If you agree that networks are more powerful and flexible than closed hierarchies, especially in complex environments, what should the support departments (HR, OD, KM, L&D) do to make their organizations more networked?

Jay Cross suggests some new roles for the networked workplace: “When my colleagues and I advocate cutting back on workshops and classes, we don’t suggest firing the instructors. Rather, we recommend redeploying them as connectors, wiki gardeners, internal publicists, news anchors, and performance consultants.

In looking at our current organizational roles that support the enterprise we should ask, how do these help to strengthen our networks? If they don’t, then it may be time to change, abolish or create new roles.

Communities of Practice

I’m reviewing my resources on communities of practice and synthesizing some of the articles I’ve come across and added to my social bookmarks or blogged about on my Communities Thread.

One of the best sources of practical knowledge on online community building is Anecdote from Australia. In Building a Collaborative Workplace, they discuss three types of collaboration – Team, Community and Network. As they say, “Our purpose is to provide an understanding of the type of culture required to support collaboration.

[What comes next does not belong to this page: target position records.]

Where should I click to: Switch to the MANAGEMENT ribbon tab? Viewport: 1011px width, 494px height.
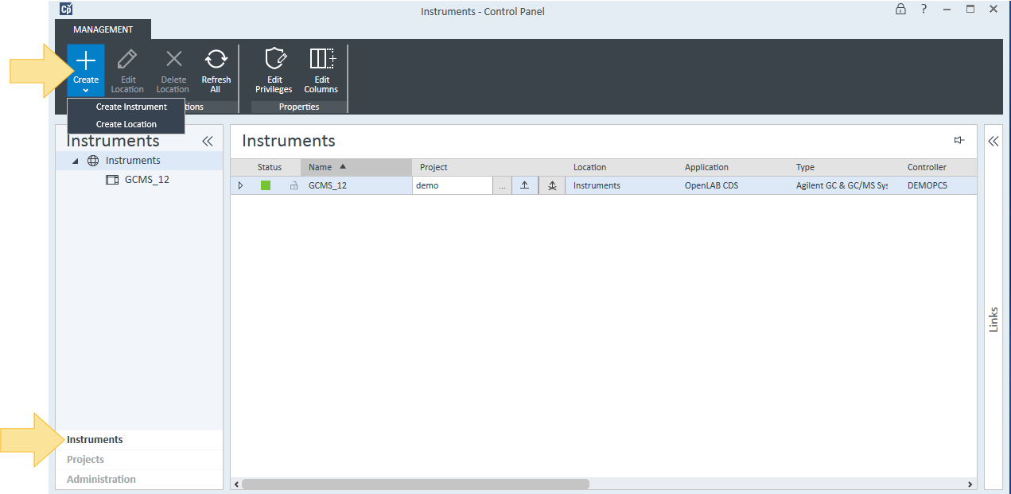[103, 29]
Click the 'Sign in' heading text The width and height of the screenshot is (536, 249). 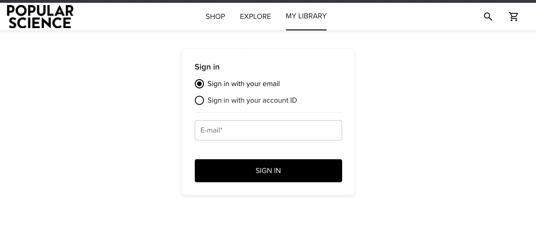tap(207, 67)
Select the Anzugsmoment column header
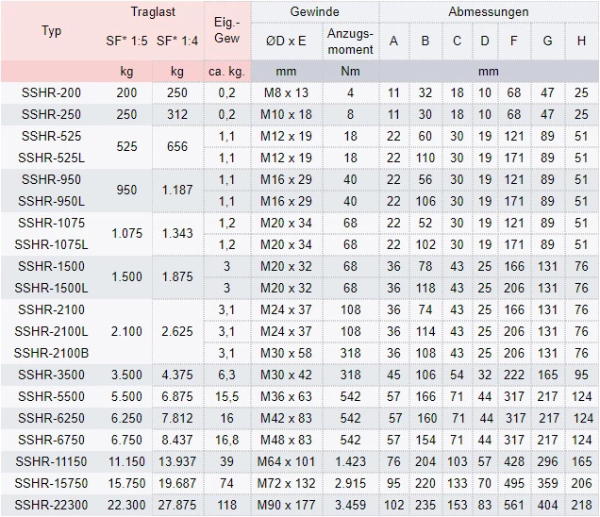 tap(350, 41)
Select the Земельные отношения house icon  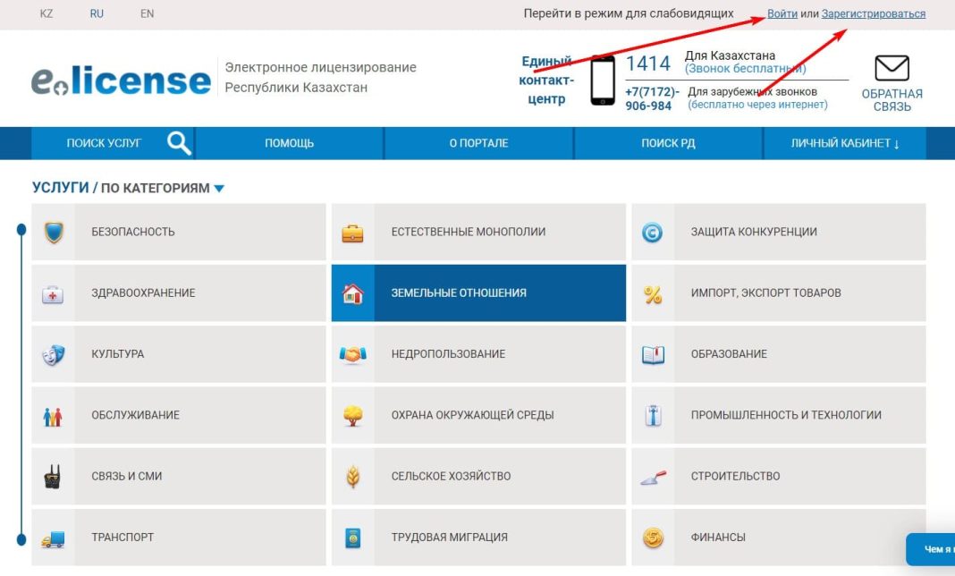click(352, 292)
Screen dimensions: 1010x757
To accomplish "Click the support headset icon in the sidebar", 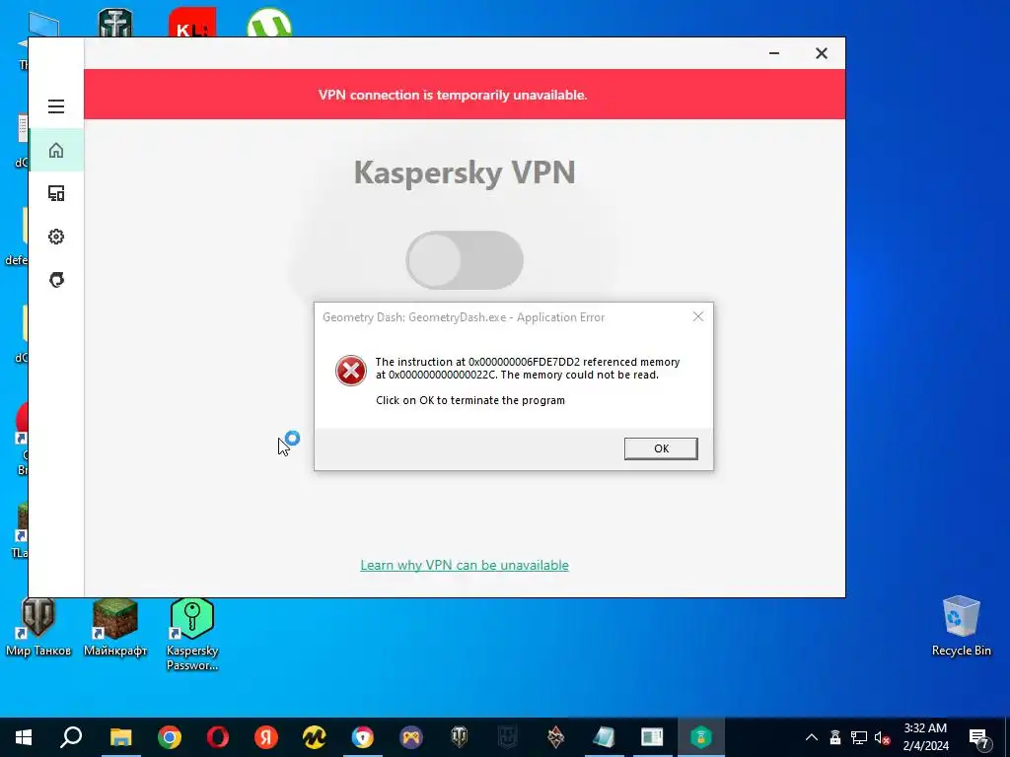I will click(56, 279).
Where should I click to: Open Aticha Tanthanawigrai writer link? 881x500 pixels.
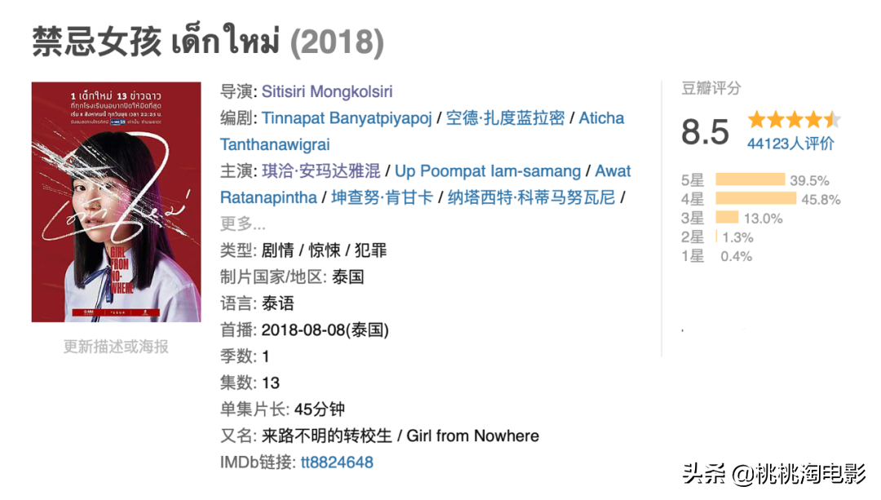pos(275,144)

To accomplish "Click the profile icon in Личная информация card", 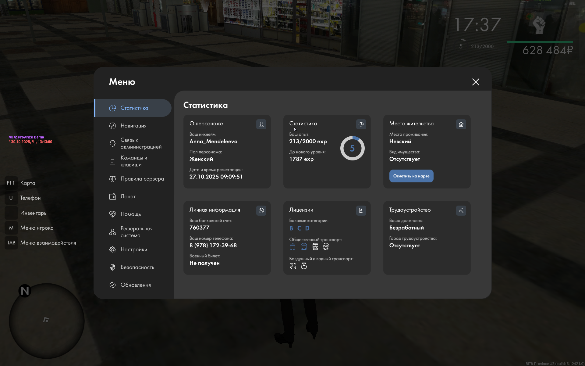I will 261,210.
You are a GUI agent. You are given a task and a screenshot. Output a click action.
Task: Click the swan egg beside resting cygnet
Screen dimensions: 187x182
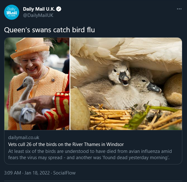[173, 90]
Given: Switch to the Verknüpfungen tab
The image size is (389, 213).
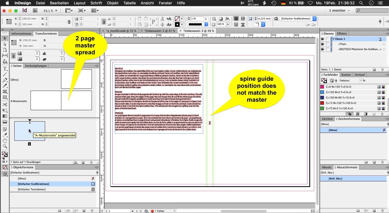Looking at the screenshot, I should pos(36,66).
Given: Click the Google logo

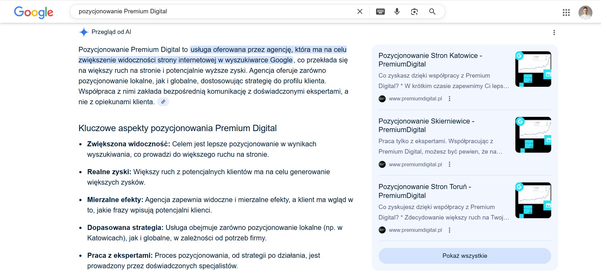Looking at the screenshot, I should pos(34,12).
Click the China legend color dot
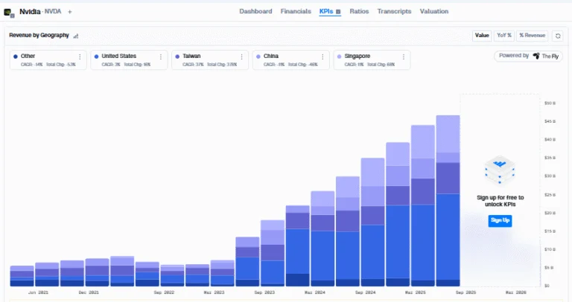 258,57
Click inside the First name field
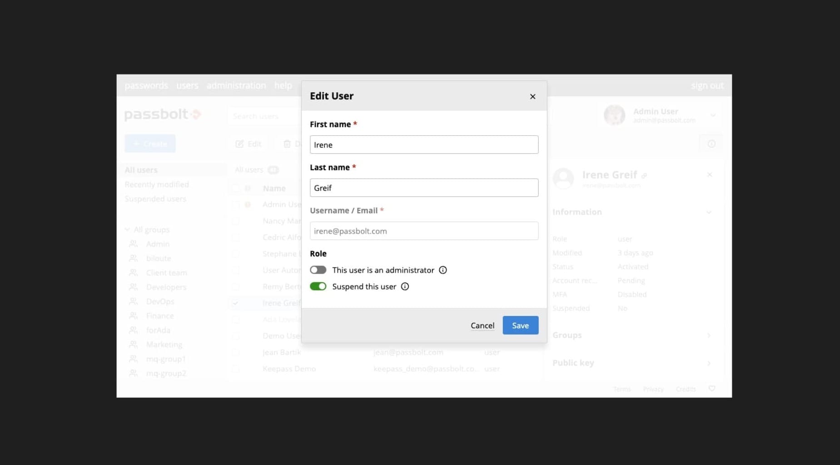The image size is (840, 465). pyautogui.click(x=423, y=145)
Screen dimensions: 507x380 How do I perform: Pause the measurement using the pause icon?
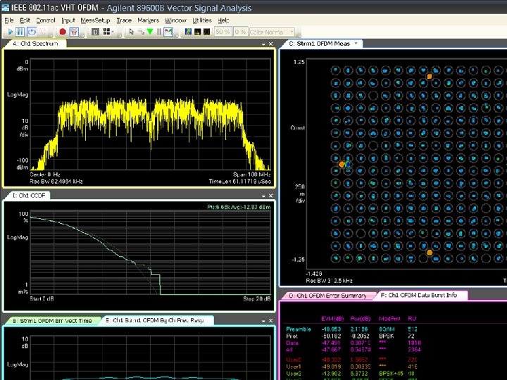click(x=20, y=32)
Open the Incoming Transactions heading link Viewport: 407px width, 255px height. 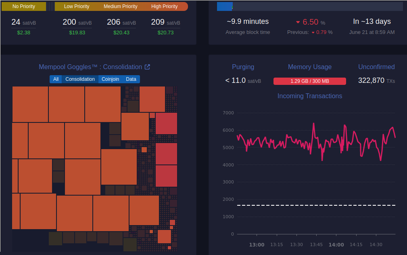coord(309,96)
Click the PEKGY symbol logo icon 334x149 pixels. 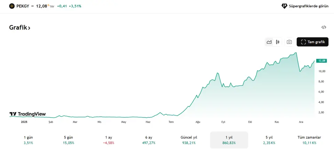(x=12, y=6)
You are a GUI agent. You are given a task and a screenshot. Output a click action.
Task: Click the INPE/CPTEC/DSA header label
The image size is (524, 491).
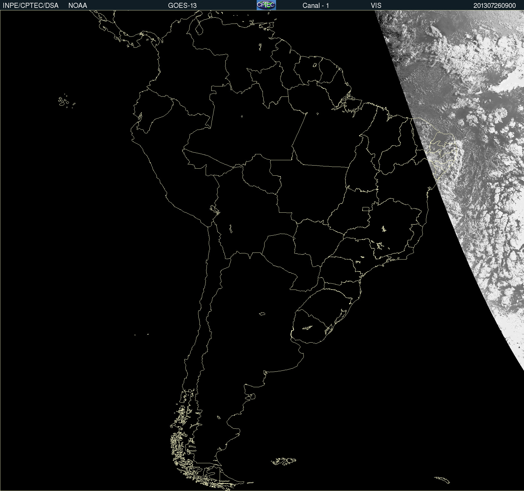coord(31,6)
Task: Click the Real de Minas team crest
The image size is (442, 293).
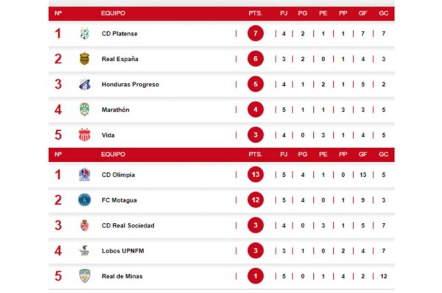Action: [84, 276]
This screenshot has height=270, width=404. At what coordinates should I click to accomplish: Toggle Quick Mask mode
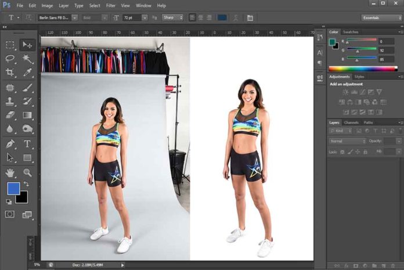(x=10, y=214)
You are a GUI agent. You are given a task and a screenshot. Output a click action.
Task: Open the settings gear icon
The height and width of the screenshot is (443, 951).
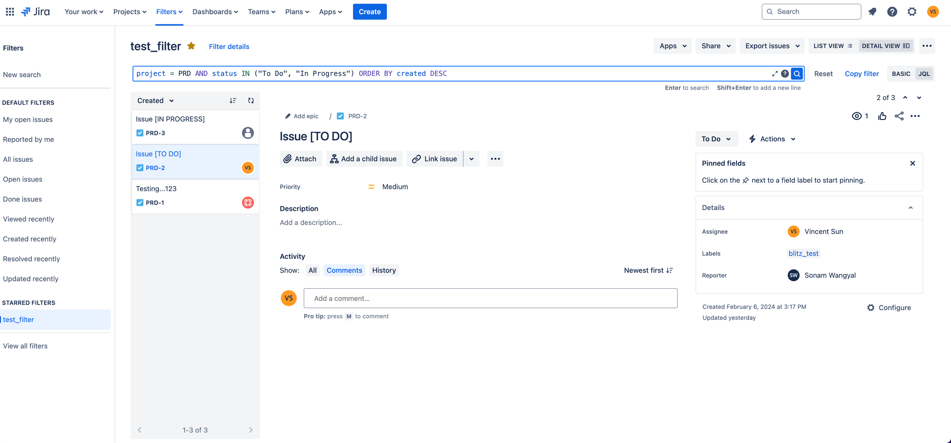point(912,12)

Anecdote’s collaborative framework:

Another Australian resource I found via Jack Vinson is three tiers of collaboration from Column Two, a good model to examine organizational readiness regarding – Strategy, Capability & Capacity.

Peter Bond’s article, which I referred to in 2005, on Communities of Practice and Complexity is still worth reading to see how communities can be viewed from a biological perspective and that communities don’t have to continue forever:

This suggests that the process of CoP development be approached as if they were transitory organisational phenomena that may act, but only for a finite period, as the source of the motivation for change and as the vehicles for change.

My 2006 post on the failure of online communities has some good comments and is worth a read if you’re thinking of setting up an online community. I also posted on an unsuccessful community of practice case study. Even with these failures, some think that we may be hard-wired for collaboration (good comments on this one).

Last year I used the Company Command model for a community of practice prototype. The advice on who to get involved in building it was useful:

  1. Initial Core Team of two or three people who desire to share knowledge.
  2. Early Adopters who are members of the community that you are serving, especially those who are already well-connected.
  3. Mavens with deep knowledge in an area that is valued by the members.

For anyone interested in the technology, I discussed how to select social network platforms as we were conducting our Work Literacy workshops. A wider variety of tools are listed on Robin Good’s Mind Map of best online collaboration tools.